▸ Recorded data:
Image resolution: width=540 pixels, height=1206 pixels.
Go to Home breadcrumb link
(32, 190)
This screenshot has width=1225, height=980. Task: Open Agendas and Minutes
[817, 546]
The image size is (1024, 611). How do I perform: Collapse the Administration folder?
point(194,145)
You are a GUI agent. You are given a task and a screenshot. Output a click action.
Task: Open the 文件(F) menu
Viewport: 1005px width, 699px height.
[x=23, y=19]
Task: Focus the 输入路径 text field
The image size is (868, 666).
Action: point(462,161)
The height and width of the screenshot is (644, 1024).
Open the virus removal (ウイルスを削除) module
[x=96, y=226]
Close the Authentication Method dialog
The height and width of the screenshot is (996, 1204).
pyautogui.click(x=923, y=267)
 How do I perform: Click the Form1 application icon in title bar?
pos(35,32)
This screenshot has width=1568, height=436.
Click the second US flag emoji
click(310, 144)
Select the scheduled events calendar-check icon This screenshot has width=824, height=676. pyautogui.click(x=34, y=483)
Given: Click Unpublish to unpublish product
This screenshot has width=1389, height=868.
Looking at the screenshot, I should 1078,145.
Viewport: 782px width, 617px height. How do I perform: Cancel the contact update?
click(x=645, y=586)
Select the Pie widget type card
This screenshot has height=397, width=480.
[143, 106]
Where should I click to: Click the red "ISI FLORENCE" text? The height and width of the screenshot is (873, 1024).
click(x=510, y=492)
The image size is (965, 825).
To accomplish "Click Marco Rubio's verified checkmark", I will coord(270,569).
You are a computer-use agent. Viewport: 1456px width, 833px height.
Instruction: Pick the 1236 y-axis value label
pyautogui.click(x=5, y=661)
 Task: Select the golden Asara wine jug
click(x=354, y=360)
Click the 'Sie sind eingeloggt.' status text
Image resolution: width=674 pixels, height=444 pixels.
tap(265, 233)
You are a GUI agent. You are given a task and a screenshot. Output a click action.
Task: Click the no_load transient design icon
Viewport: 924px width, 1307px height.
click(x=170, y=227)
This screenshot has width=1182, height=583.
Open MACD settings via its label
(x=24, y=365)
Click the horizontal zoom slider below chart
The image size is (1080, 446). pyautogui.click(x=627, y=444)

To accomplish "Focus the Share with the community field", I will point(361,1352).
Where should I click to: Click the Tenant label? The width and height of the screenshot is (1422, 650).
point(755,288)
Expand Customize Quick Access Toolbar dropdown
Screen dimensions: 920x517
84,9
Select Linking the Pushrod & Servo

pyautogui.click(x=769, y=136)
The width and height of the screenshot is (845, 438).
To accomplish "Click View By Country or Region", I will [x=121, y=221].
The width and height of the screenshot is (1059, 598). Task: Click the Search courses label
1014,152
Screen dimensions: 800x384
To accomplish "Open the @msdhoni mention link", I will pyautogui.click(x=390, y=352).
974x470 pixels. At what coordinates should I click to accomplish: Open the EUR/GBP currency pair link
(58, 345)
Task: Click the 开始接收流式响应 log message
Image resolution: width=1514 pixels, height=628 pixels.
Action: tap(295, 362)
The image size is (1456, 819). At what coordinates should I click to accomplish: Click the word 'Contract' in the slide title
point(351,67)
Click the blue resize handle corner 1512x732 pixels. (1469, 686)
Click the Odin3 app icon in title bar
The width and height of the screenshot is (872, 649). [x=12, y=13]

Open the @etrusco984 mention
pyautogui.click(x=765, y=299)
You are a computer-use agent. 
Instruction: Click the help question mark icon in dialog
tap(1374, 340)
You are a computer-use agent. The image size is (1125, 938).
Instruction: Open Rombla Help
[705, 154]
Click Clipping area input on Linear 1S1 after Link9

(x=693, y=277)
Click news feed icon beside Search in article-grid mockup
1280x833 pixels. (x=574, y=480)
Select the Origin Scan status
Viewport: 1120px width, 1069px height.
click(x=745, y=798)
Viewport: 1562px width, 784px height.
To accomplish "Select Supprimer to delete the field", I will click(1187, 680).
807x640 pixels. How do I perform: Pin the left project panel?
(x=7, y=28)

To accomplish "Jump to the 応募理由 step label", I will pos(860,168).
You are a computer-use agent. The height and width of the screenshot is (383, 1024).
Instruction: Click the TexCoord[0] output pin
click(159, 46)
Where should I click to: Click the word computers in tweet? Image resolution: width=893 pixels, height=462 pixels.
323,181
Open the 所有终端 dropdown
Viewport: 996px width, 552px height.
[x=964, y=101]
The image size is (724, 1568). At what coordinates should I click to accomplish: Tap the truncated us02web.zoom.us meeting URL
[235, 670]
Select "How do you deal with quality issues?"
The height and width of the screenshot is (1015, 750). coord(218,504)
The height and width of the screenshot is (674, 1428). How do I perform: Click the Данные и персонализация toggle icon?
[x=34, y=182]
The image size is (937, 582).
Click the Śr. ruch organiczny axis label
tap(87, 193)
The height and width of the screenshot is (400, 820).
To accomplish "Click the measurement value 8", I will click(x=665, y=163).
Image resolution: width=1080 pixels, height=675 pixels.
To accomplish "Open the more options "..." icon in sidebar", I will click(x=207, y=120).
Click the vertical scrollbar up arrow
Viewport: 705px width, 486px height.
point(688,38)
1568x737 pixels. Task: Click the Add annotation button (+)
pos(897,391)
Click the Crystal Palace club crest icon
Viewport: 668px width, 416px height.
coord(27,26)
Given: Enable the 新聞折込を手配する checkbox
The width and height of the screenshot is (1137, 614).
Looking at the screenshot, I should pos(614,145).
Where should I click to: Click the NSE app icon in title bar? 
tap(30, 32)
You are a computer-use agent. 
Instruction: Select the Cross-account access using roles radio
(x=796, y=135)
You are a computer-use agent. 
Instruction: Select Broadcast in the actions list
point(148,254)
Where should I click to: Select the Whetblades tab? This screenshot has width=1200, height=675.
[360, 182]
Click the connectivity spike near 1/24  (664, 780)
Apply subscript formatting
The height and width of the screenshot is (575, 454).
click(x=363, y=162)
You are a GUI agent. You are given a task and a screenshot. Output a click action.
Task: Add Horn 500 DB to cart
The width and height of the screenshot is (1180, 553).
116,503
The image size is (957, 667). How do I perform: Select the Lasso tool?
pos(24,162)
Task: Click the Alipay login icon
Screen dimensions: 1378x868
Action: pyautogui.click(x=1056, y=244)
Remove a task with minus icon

▸ Your instructions: The answer should be the full set of records, reproduced exactly.

▸ Answer for the task:
Image resolution: width=540 pixels, height=1206 pixels.
Go to Home breadcrumb link
(32, 190)
This screenshot has width=1225, height=980. Task: Open Agendas and Minutes
[817, 546]
The image size is (1024, 611). How do I perform: Collapse the Administration folder?
point(194,145)
You are a GUI agent. You are given a task and a screenshot. Output a click action.
Task: Open the 文件(F) menu
Viewport: 1005px width, 699px height.
[x=23, y=19]
Task: Focus the 输入路径 text field
The image size is (868, 666).
Action: point(462,161)
The height and width of the screenshot is (644, 1024).
Open the virus removal (ウイルスを削除) module
[x=96, y=226]
Close the Authentication Method dialog
The height and width of the screenshot is (996, 1204).
pyautogui.click(x=923, y=267)
 How do I perform: Click the Form1 application icon in title bar?
pos(35,32)
This screenshot has width=1568, height=436.
Click the second US flag emoji
click(310, 144)
Select the scheduled events calendar-check icon This screenshot has width=824, height=676. pyautogui.click(x=34, y=483)
Given: Click Unpublish to unpublish product
This screenshot has width=1389, height=868.
Looking at the screenshot, I should 1078,145.
Viewport: 782px width, 617px height. How do I perform: Cancel the contact update?
click(x=645, y=586)
Select the Pie widget type card
This screenshot has height=397, width=480.
[143, 106]
Where should I click to: Click the red "ISI FLORENCE" text? The height and width of the screenshot is (873, 1024).
click(x=510, y=492)
The image size is (965, 825).
To accomplish "Click Marco Rubio's verified checkmark", I will coord(270,569).
You are a computer-use agent. Viewport: 1456px width, 833px height.
Instruction: Pick the 1236 y-axis value label
pyautogui.click(x=5, y=661)
 Task: Select the golden Asara wine jug
click(x=354, y=360)
Click the 'Sie sind eingeloggt.' status text
Image resolution: width=674 pixels, height=444 pixels.
tap(265, 233)
You are a GUI agent. You are given a task and a screenshot. Output a click action.
Task: Click the no_load transient design icon
Viewport: 924px width, 1307px height.
click(x=170, y=227)
This screenshot has width=1182, height=583.
Open MACD settings via its label
(x=24, y=365)
Click the horizontal zoom slider below chart
The image size is (1080, 446). pyautogui.click(x=627, y=444)

To accomplish "Focus the Share with the community field", I will point(361,1352).
Where should I click to: Click the Tenant label? The width and height of the screenshot is (1422, 650).
point(755,288)
Expand Customize Quick Access Toolbar dropdown
Screen dimensions: 920x517
84,9
Select Linking the Pushrod & Servo

pyautogui.click(x=769, y=136)
The width and height of the screenshot is (845, 438).
To accomplish "Click View By Country or Region", I will [x=121, y=221].
The width and height of the screenshot is (1059, 598). Task: Click the Search courses label
1014,152
Screen dimensions: 800x384
To accomplish "Open the @msdhoni mention link", I will pyautogui.click(x=390, y=352).
974x470 pixels. At what coordinates should I click to accomplish: Open the EUR/GBP currency pair link
(58, 345)
Task: Click the 开始接收流式响应 log message
Image resolution: width=1514 pixels, height=628 pixels.
Action: tap(295, 362)
The image size is (1456, 819). At what coordinates should I click to accomplish: Click the word 'Contract' in the slide title
point(351,67)
Click the blue resize handle corner 1512x732 pixels. (1469, 686)
Click the Odin3 app icon in title bar
The width and height of the screenshot is (872, 649). [x=12, y=13]

Open the @etrusco984 mention
pyautogui.click(x=765, y=299)
You are a computer-use agent. 
Instruction: Click the help question mark icon in dialog
tap(1374, 340)
You are a computer-use agent. The image size is (1125, 938).
Instruction: Open Rombla Help
[705, 154]
Click Clipping area input on Linear 1S1 after Link9

(x=693, y=277)
Click news feed icon beside Search in article-grid mockup
1280x833 pixels. (x=574, y=480)
Select the Origin Scan status
Viewport: 1120px width, 1069px height.
click(x=745, y=798)
Viewport: 1562px width, 784px height.
To accomplish "Select Supprimer to delete the field", I will click(1187, 680).
807x640 pixels. How do I perform: Pin the left project panel?
(x=7, y=28)

To accomplish "Jump to the 応募理由 step label", I will pos(860,168).
You are a computer-use agent. The height and width of the screenshot is (383, 1024).
Instruction: Click the TexCoord[0] output pin
click(159, 46)
Where should I click to: Click the word computers in tweet? Image resolution: width=893 pixels, height=462 pixels.
323,181
Open the 所有终端 dropdown
Viewport: 996px width, 552px height.
[x=964, y=101]
The image size is (724, 1568). At what coordinates should I click to accomplish: Tap the truncated us02web.zoom.us meeting URL
[235, 670]
Select "How do you deal with quality issues?"
The height and width of the screenshot is (1015, 750). coord(218,504)
The height and width of the screenshot is (674, 1428). How do I perform: Click the Данные и персонализация toggle icon?
[x=34, y=182]
The image size is (937, 582).
Click the Śr. ruch organiczny axis label
tap(87, 193)
The height and width of the screenshot is (400, 820).
To accomplish "Click the measurement value 8", I will click(x=665, y=163).
Image resolution: width=1080 pixels, height=675 pixels.
To accomplish "Open the more options "..." icon in sidebar", I will click(x=207, y=120).
Click the vertical scrollbar up arrow
Viewport: 705px width, 486px height.
point(688,38)
1568x737 pixels. Task: Click the Add annotation button (+)
pos(897,391)
Click the Crystal Palace club crest icon
Viewport: 668px width, 416px height.
coord(27,26)
Given: Enable the 新聞折込を手配する checkbox
The width and height of the screenshot is (1137, 614).
Looking at the screenshot, I should pos(614,145).
Where should I click to: Click the NSE app icon in title bar? 
tap(30, 32)
You are a computer-use agent. 
Instruction: Select the Cross-account access using roles radio
(x=796, y=135)
You are a computer-use agent. 
Instruction: Select Broadcast in the actions list
point(148,254)
Where should I click to: Select the Whetblades tab? This screenshot has width=1200, height=675.
[360, 182]
Click the connectivity spike near 1/24  (664, 780)
Apply subscript formatting
The height and width of the screenshot is (575, 454).
click(x=363, y=162)
You are a GUI agent. You are given a task and a screenshot. Output a click action.
Task: Add Horn 500 DB to cart
The width and height of the screenshot is (1180, 553).
116,503
The image size is (957, 667). How do I perform: Select the Lasso tool?
pos(24,162)
Task: Click the Alipay login icon
Screen dimensions: 1378x868
Action: pyautogui.click(x=1056, y=244)
Remove a task with minus icon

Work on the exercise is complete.